The chorus thus renders more substantial service to the modern dramatist than to the old poet – and for this reason, that it transforms the commonplace actual world into the old poetical one; that it enables him to dispense with all that is repugnant to poetry, and conducts him back to the most simple, original, and genuine motives of action. The palaces of kings are in these days closed – courts of justice have been transferred from the gates of cities to the interior of buildings; writing has narrowed the province of speech; the people itself – the sensibly living mass – when it does not operate as brute force, has become a part of the civil polity, and thereby an abstract idea in our minds; the deities have returned within the bosoms of mankind. The poet must reopen the palaces – he must place courts of justice beneath the canopy of heaven – restore the gods, reproduce every extreme which the artificial frame of actual life has abolished – throw aside every factitious influence on the mind or condition of man which impedes the manifestation of his inward nature and primitive character, as the statuary rejects modern costume: – and of all external circumstances adopts nothing but what is palpable in the highest of forms – that of humanity.
But precisely as the painter throws around his figures draperies of ample volume, to fill up the space of his picture richly and gracefully, to arrange its several parts in harmonious masses, to give due play to color, which charms and refreshes the eye – and at once to envelop human forms in a spiritual veil, and make them visible – so the tragic poet inlays and entwines his rigidly contracted plot and the strong outlines of his characters with a tissue of lyrical magnificence, in which, as in flowing robes of purple, they move freely and nobly, with a sustained dignity and exalted repose.
In a higher organization, the material, or the elementary, need not be visible; the chemical color vanishes in the finer tints of the imaginative one. The material, however, has its peculiar effect, and may be included in an artistical composition. But it must deserve its place by animation, fulness and harmony, and give value to the ideal forms which it surrounds instead of stifling them by its weight.

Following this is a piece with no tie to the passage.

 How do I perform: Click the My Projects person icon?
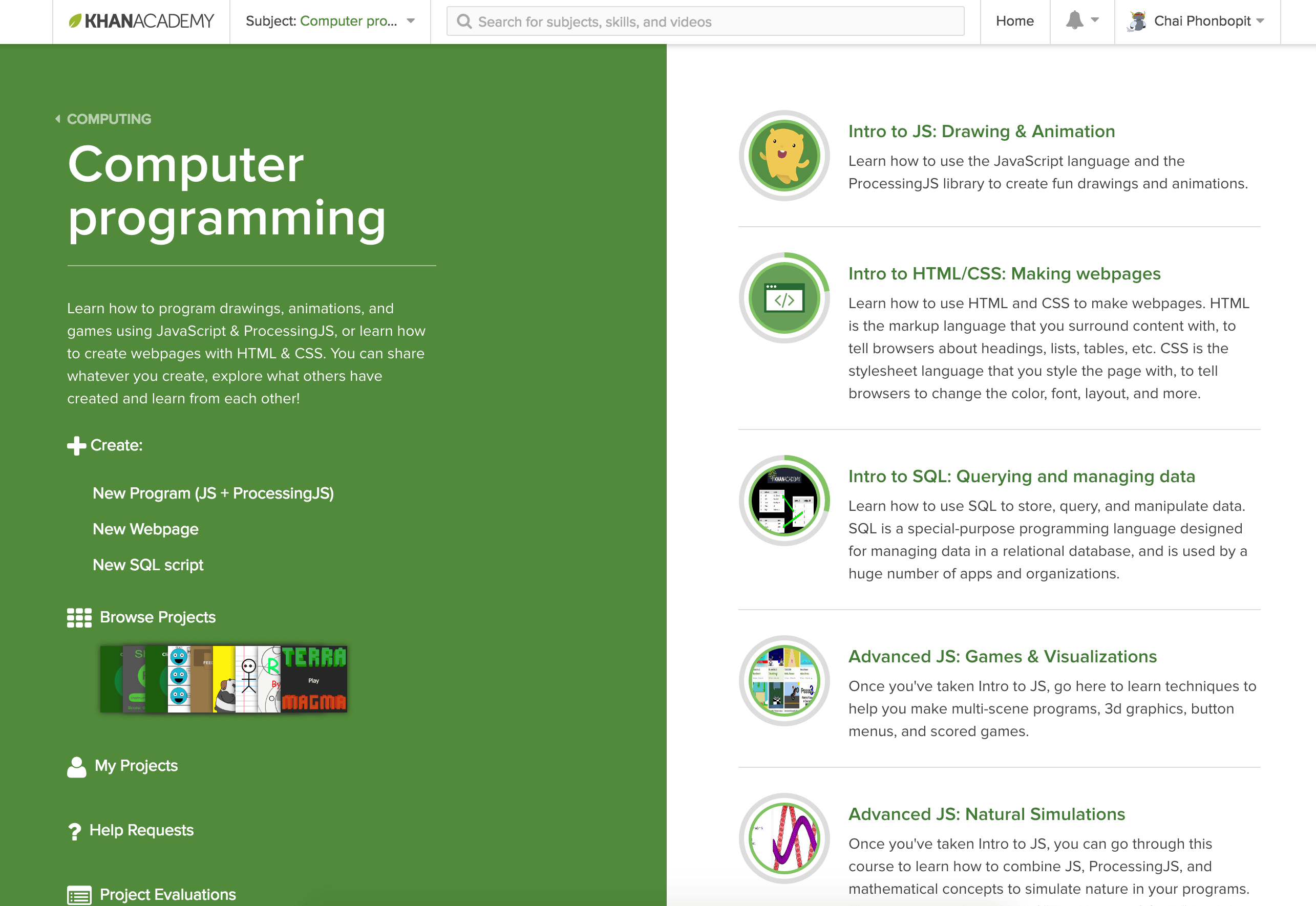click(77, 767)
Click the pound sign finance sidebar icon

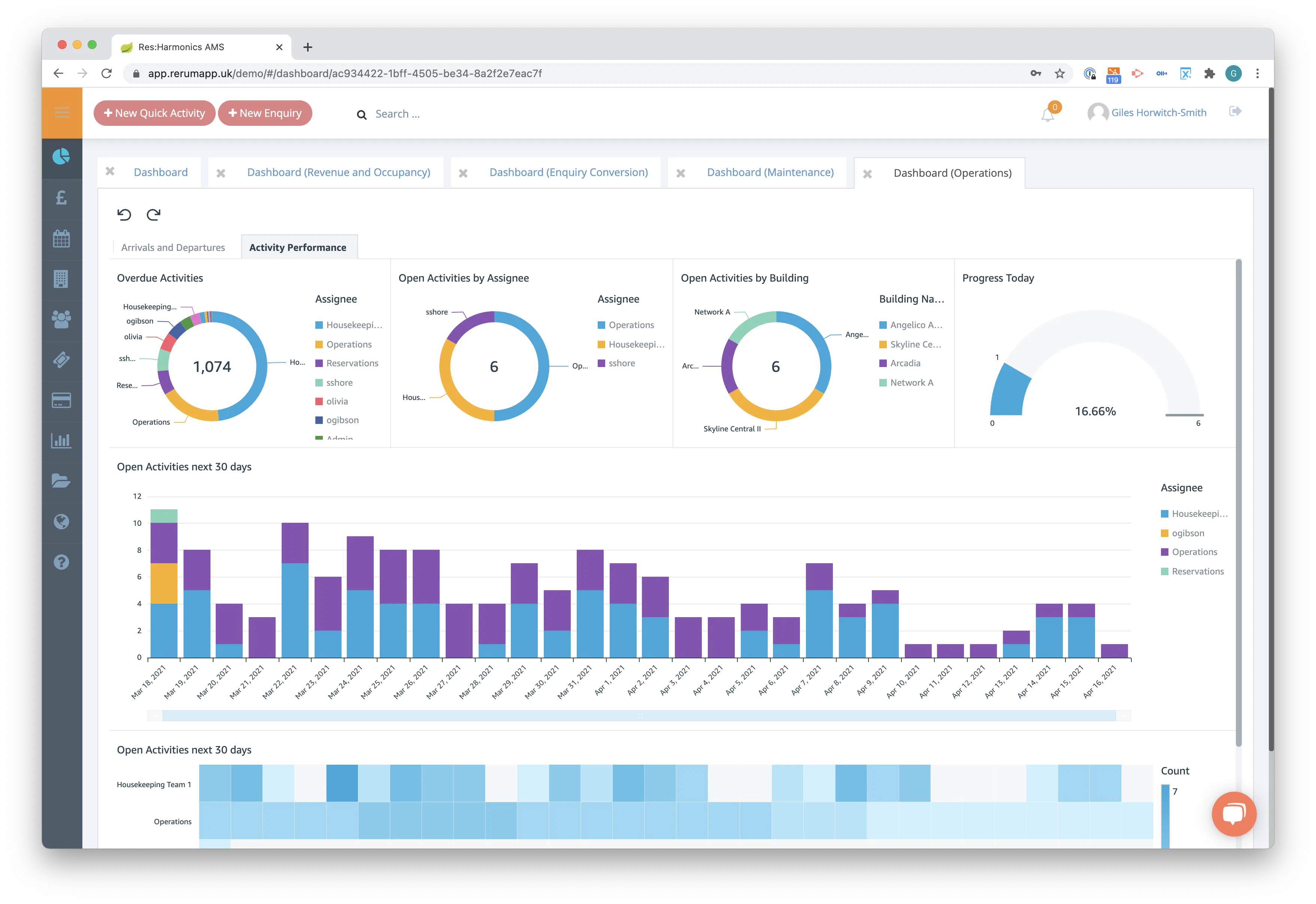pos(61,198)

In respect of the pictorial art, this is obvious to ordinary apprehension, yet in poetry likewise, and in the tragical kind, which is our immediate subject, the same doctrine holds good. Whatever fascinates the senses alone is mere matter, and the rude element of a work of art: – if it takes the lead it will inevitably destroy the poetical – which lies at the exact medium between the ideal and the sensible. But man is so constituted that he is ever impatient to pass from what is fanciful to what is common; and reflection must, therefore, have its place even in tragedy. But to merit this place it must, by means of delivery, recover what it wants in actual life; for if the two elements of poetry, the ideal and the sensible, do not operate with an inward mutuality, they must at least act as allies – or poetry is out of the question. If the balance be not intrinsically perfect, the equipoise can only be maintained by an agitation of both scales.